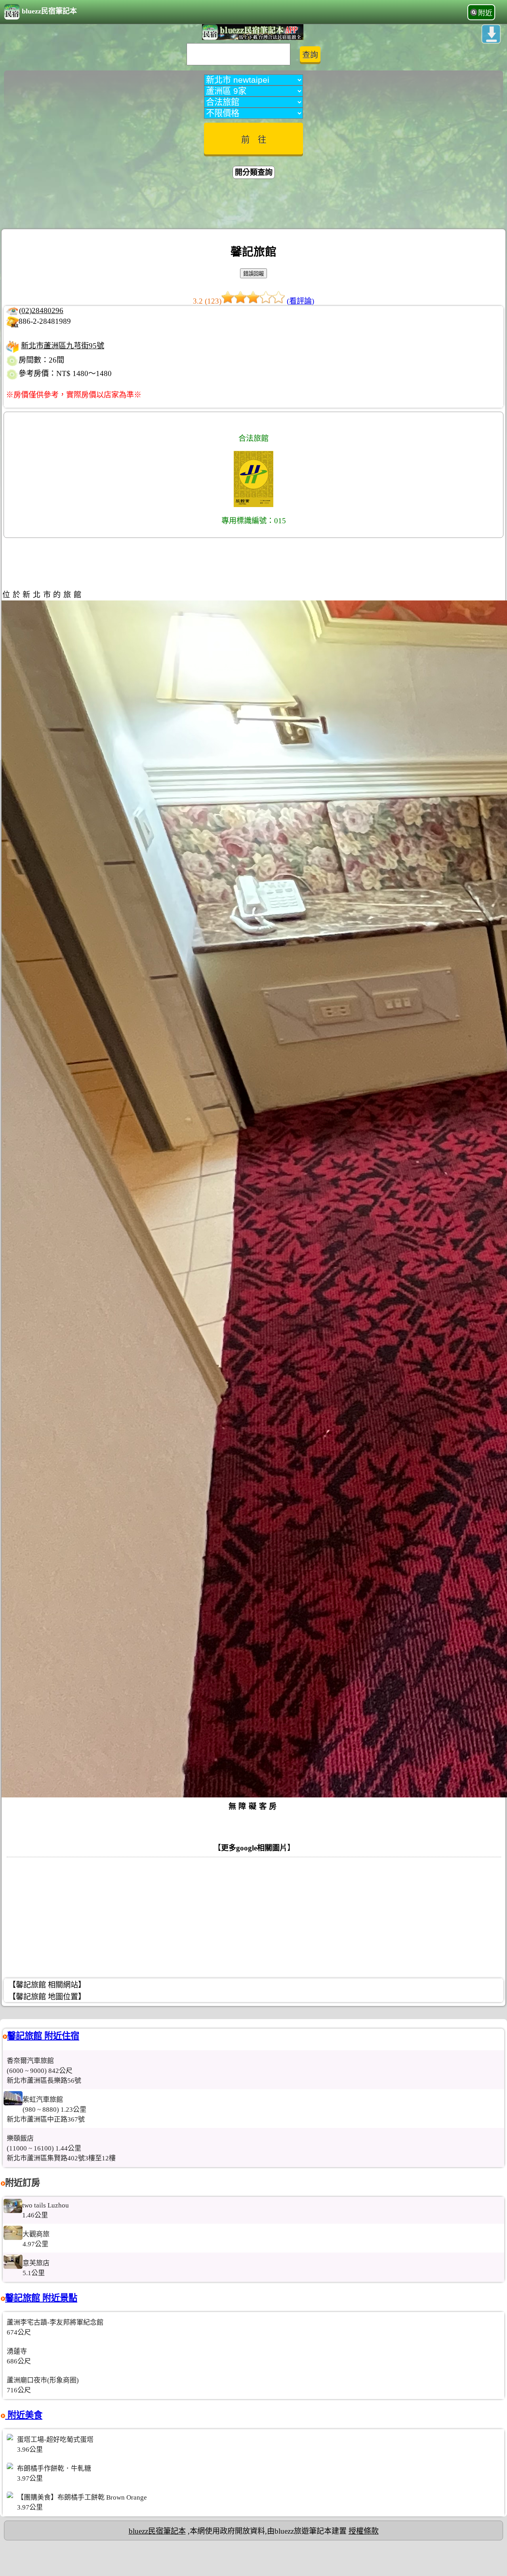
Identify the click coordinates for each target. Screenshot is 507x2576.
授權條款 (364, 2531)
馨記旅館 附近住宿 (43, 2036)
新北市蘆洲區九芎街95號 (62, 346)
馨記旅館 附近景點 (41, 2298)
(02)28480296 (41, 310)
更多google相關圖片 (254, 1848)
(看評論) (300, 301)
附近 (485, 13)
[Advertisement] (253, 205)
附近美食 (23, 2415)
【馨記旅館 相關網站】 (47, 1985)
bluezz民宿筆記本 (49, 11)
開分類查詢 (254, 172)
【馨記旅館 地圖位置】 (47, 1997)
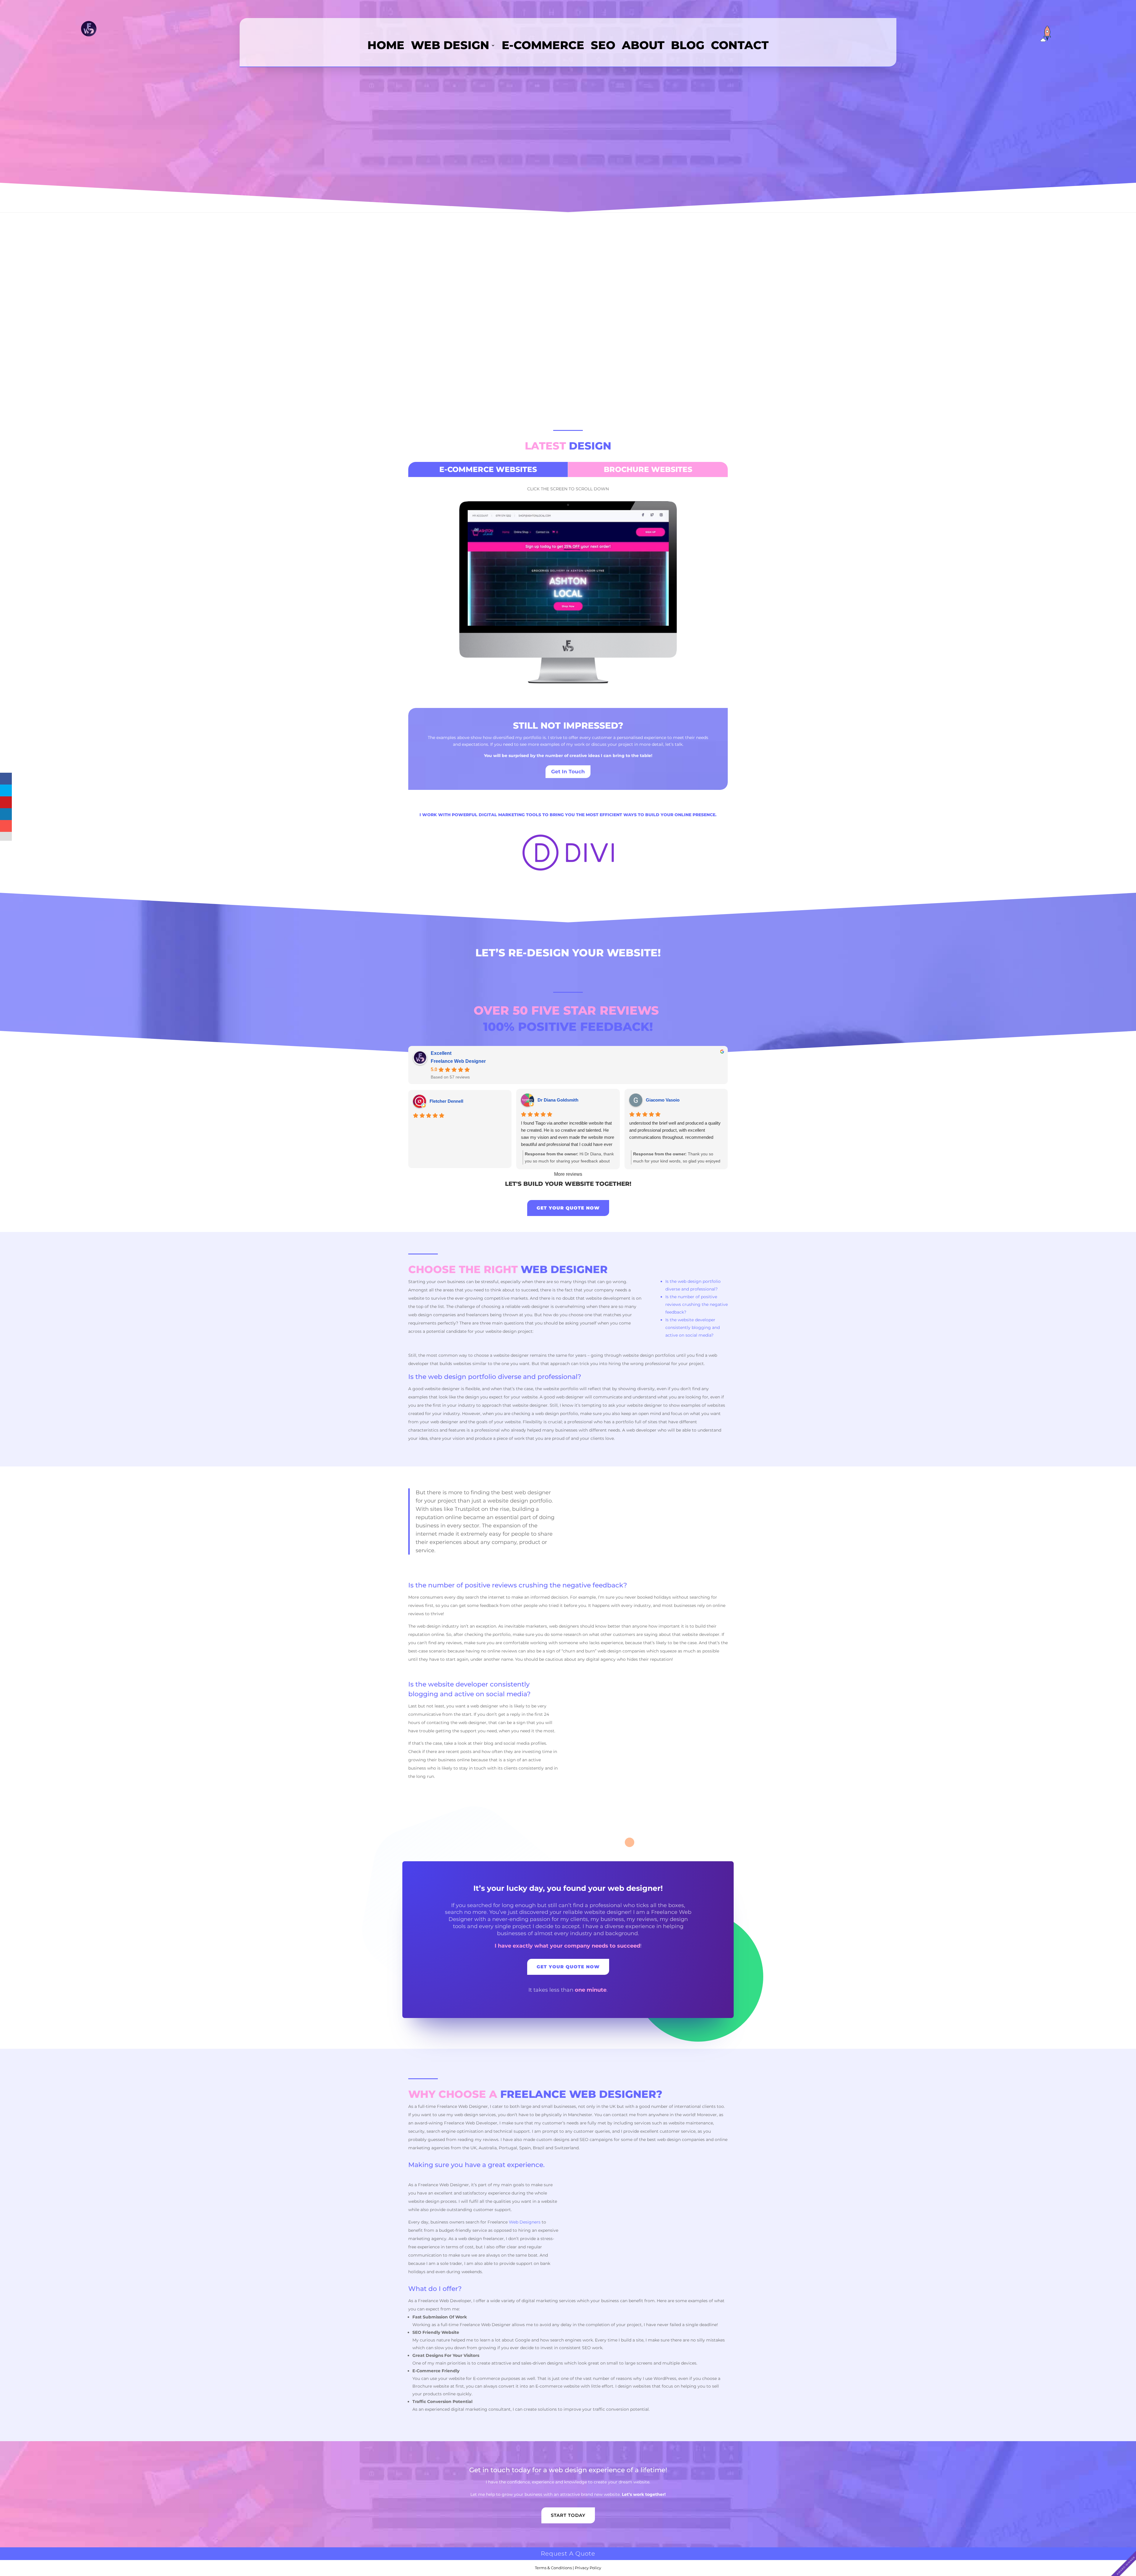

-------

## Task statement:
Write out every line of the data above verbatim, leaving out the pictures.

## Task result:
Identify the click coordinates for each target. Screenshot is 507x2576.
授權條款 (364, 2531)
馨記旅館 附近住宿 (43, 2036)
新北市蘆洲區九芎街95號 (62, 346)
馨記旅館 附近景點 (41, 2298)
(02)28480296 (41, 310)
更多google相關圖片 (254, 1848)
(看評論) (300, 301)
附近 (485, 13)
[Advertisement] (253, 205)
附近美食 (23, 2415)
【馨記旅館 相關網站】 (47, 1985)
bluezz民宿筆記本 (49, 11)
開分類查詢 (254, 172)
【馨記旅館 地圖位置】 (47, 1997)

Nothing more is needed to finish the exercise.